Things were hectic during the school week when Katzen was growing up. With four kids (and four different Hebrew schools, homework and music lesson schedules), Katzen’s mother was busy and stressed Monday through Friday. Weeknight dinners were rushed affairs of Minute Rice and convenience foods. Her father worked long hours, and would often have to leave the house to go back to work after dinner. It was rare that all seven members of the Katzen family sat down together during the week.
But Friday nights were different.
The transformation would begin on Friday afternoon, when Katzen’s mother would mix fresh challah dough from scratch with Mollie’s grandmother, who lived just a few blocks away. Even as a very young child, Katzen was allowed to help the two women. As the multi-generational challah-making session progressed, her wonderment was palpable. “There was something so amazing to me about the fact that it was real bread dough transforming into real bread.”

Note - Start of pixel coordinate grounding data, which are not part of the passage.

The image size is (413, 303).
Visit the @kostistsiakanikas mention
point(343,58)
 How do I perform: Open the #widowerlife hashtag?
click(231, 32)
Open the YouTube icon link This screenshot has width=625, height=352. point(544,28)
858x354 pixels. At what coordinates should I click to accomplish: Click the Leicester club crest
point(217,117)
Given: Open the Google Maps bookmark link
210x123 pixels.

After they kneaded and braided and egg-washed and baked, Katzen’s mother went about working on the rest of the meal and making the house ready for Shabbos.

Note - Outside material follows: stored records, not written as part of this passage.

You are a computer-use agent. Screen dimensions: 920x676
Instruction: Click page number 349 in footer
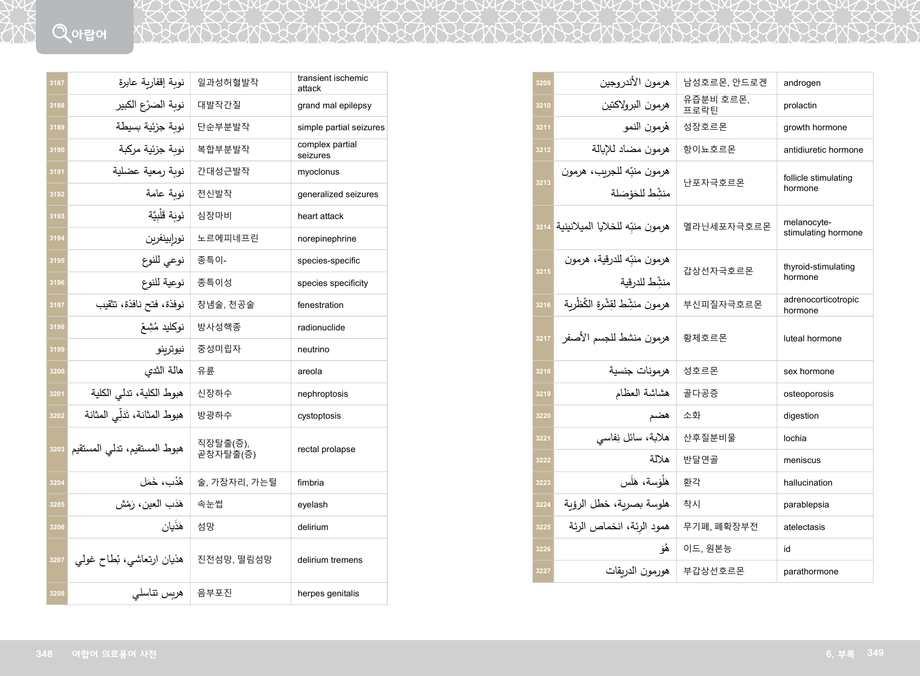[x=875, y=653]
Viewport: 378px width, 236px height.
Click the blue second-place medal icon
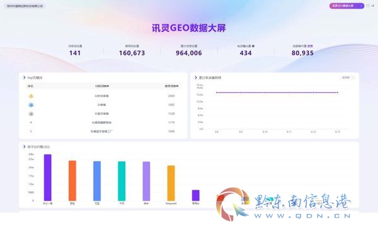click(x=31, y=105)
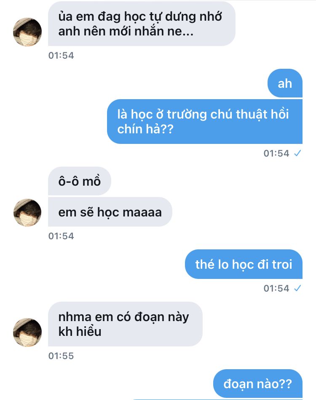Open sender's avatar beside 'nhớ anh' message
The image size is (316, 400).
pos(27,32)
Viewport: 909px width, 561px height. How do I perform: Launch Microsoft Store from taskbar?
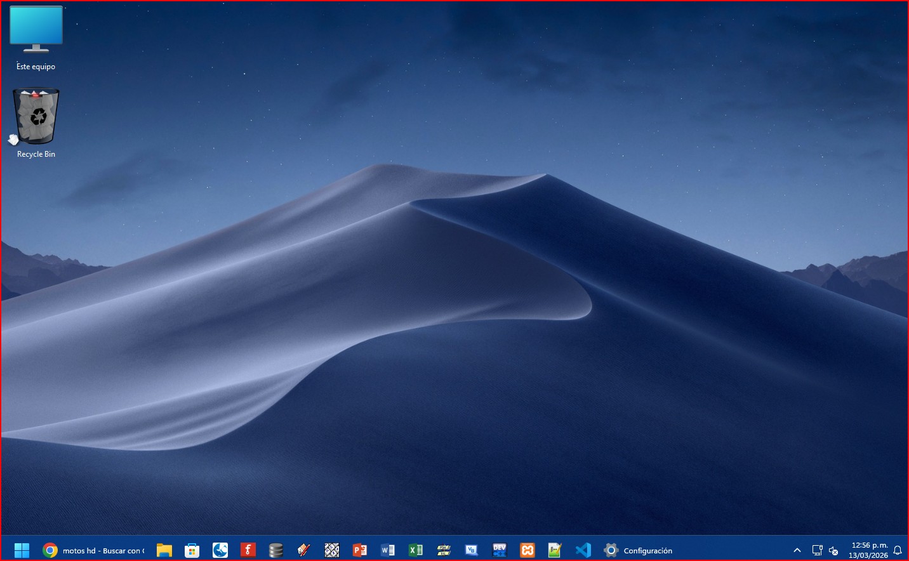pyautogui.click(x=192, y=550)
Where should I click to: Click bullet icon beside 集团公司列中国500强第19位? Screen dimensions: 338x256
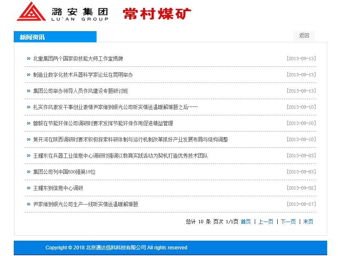[x=28, y=172]
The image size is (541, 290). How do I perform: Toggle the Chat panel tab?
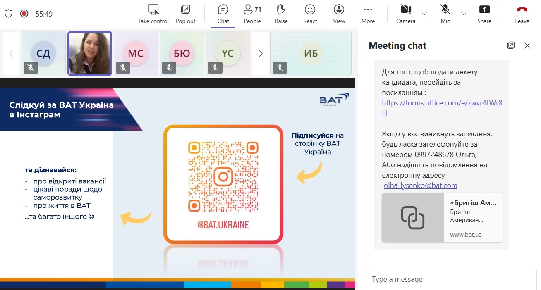223,14
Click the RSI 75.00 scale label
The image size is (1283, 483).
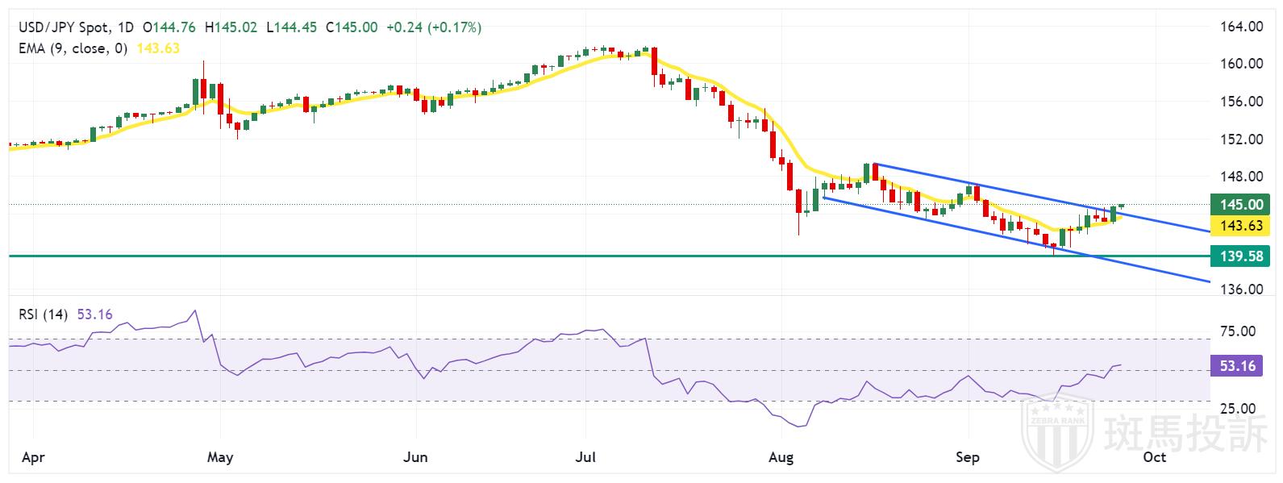click(1238, 331)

She’d make juicy roast beef, and good, warm smells filled the house. She’d cover the dining room table (as opposed to the kitchen table where the family usually ate) with a white tablecloth and set out Shabbat candlesticks. Friday evening would be different from the rest of the week. “Once a week,” Katzen explained, “we would have magic.”
The whole family would eat together, which was a magic trick in and of itself. There would be no going back to work after this meal. No homework, no Hebrew school. It would be a multi-course, extended meal with singing and prayer and laughter and joy and it all felt deeply meaningful and special. This was about relaxation, delicious food and family togetherness.

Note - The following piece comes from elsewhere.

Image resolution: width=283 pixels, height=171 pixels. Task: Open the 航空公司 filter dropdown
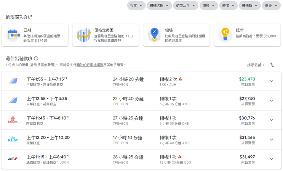pos(185,6)
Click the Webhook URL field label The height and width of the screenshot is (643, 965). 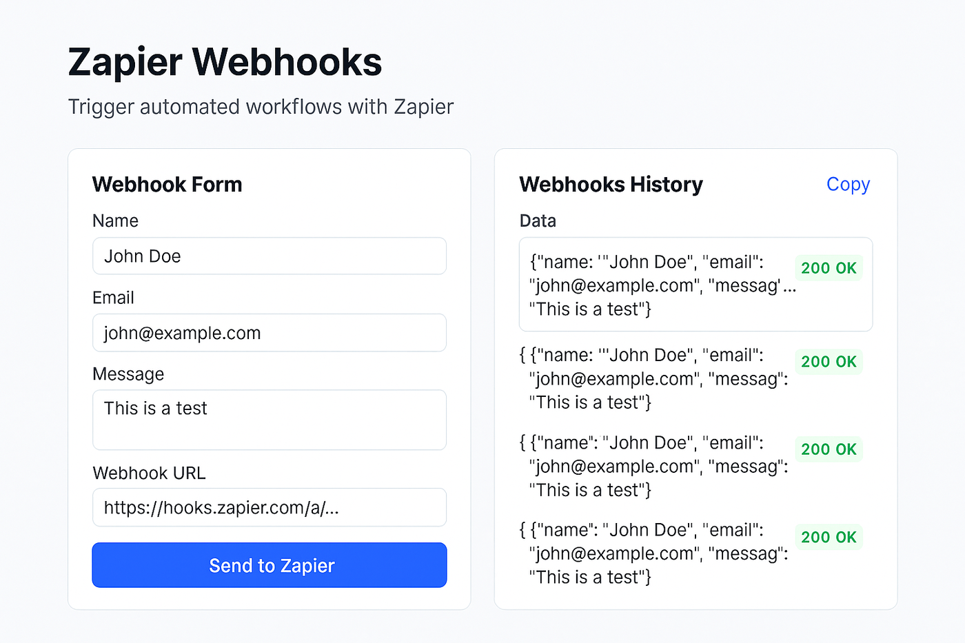(x=149, y=473)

Though Jewish culture permeated her family life, Katzen didn’t relate to Shabbat dinner as being a specifically Jewish event. As her mother lit the Shabbos candles, and her father, who sung with a beautiful vibrato, led the family in Shalom Aleichem and the Shabbat evening prayers, she felt moved by the sheer mysticism of it all. “In my child mind, it felt like an incantation of sorcery. I had no idea it was even a language — I wasn’t thinking about it that way. I found myself surprised what deep the meaning I felt within all that beautiful sound.”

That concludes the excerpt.